Affluenza, a portmanteau of affluence and influenza, is a term used by critics of consumerism. It is thought to have been first used in 1954 but it gained legs as a concept with a 1997 PBS documentary of the same name  and the subsequent book, Affluenza: The All-Consuming Epidemic (2001, revised in 2005, 2014). These works define affluenza as "a painful, contagious, socially transmitted condition of overload, debt, anxiety, and waste resulting from the dogged pursuit of more." The term "affluenza" has also been used to refer to an inability to understand the consequences of one's actions because of financial privilege, notably in the case of Ethan Couch.
In 2007, British psychologist Oliver James asserted that there was a correlation between the increasing occurrence of affluenza and the resulting increase in material inequality: the more unequal a society, the greater the unhappiness of its citizens. Referring to Vance Packard's thesis The Hidden Persuaders on the manipulative methods used by the advertising industry, James related the stimulation of artificial needs to the rise in affluenza. To highlight the spread of affluenza in societies with varied levels of inequality, James interviewed people in several cities including Sydney, Singapore, Auckland, Moscow, Shanghai, Copenhagen and New York.
In 2008 James wrote that higher rates of mental disorders were the consequence of excessive wealth-seeking in consumerist nations. In a graph created from multiple data sources, James plotted "Prevalence of any emotional distress" and "Income inequality," attempting to show that English-speaking nations have nearly twice as much emotional distress as mainland Europe and Japan: 21.6 percent vs 11.5 percent. James defined affluenza as "placing a high value on money, possessions, appearances (physical and social) and fame", which was the rationale behind the increasing mental illness in English-speaking societies. He explained the greater incidence of affluenza as the result of 'selfish capitalism', the market liberal political governance found in English-speaking nations as compared to the less selfish capitalism pursued in mainland Europe. James asserted that societies can remove the negative consumerist effects by pursuing real needs over perceived wants, and by defining themselves as having value independent of their material possessions.
Clive Hamilton and Richard Denniss's book, Affluenza: When Too Much is Never Enough, poses the question: "If the economy has been doing so well, why are we not becoming happier?":vii They argue that affluenza causes overconsumption, "luxury fever," consumer debt, overwork, waste, and harm to the environment.

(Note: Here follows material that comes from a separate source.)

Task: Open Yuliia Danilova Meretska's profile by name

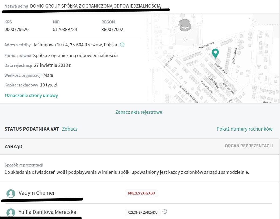Action: [47, 212]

These pressures lead to "psychological disorders, alienation and distress,":179 causing people to "self-medicate with mood-altering drugs and excessive alcohol consumption.":180
They note that a number of Australians have reacted by "downshifting"—they decided to "reduce their incomes and place family, friends and contentment above money in determining their life goals." Their critique leads them to identify the need for an "alternative political philosophy," and the book concludes with a "political manifesto for wellbeing."

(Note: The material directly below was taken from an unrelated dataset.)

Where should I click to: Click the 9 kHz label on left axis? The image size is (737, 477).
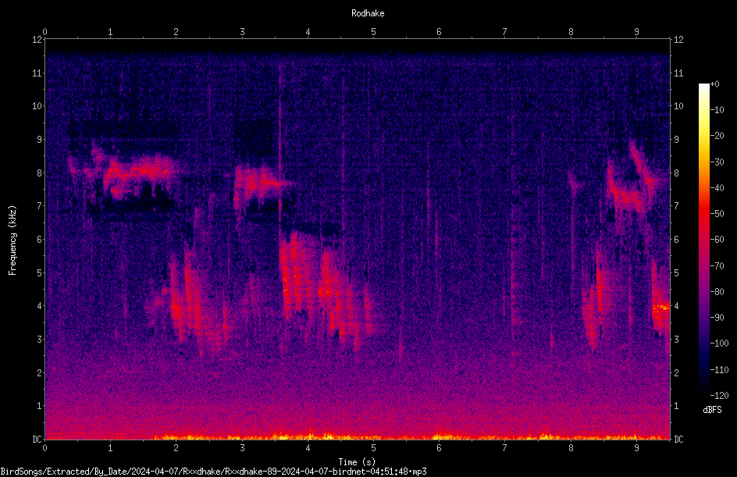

In December 2013, State District Judge Jean Boyd sentenced a North Texas teenager, Ethan Couch, to 10 years' probation for driving under the influence and killing four pedestrians and injuring 11 after his attorneys successfully argued that the teen suffered from affluenza and needed rehabilitation, and not prison. The lawyers had argued that Couch was unable to understand the consequences of his actions because of his financial privilege. The defendant had been witnessed on surveillance video stealing beer from a store, driving with seven passengers in a Ford F-350 stolen from his father, and speeding (70 miles per hour (110 km/h) in a 40 miles per hour (64 km/h) zone). Couch was also driving while under the influence of alcohol (with a blood alcohol content of 0.24%, three times the legal limit for an adult in Texas) and the tranquilizer Valium. At a February 5, 2014, hearing, Eric Boyles—whose wife and daughter were killed in the crash—said, "Had he not had money to have the defense there, to also have the experts testify, and also offer to pay for the treatment, I think the results would have been different." In April 2016, a court judge issued Ethan Couch to 720 days in jail.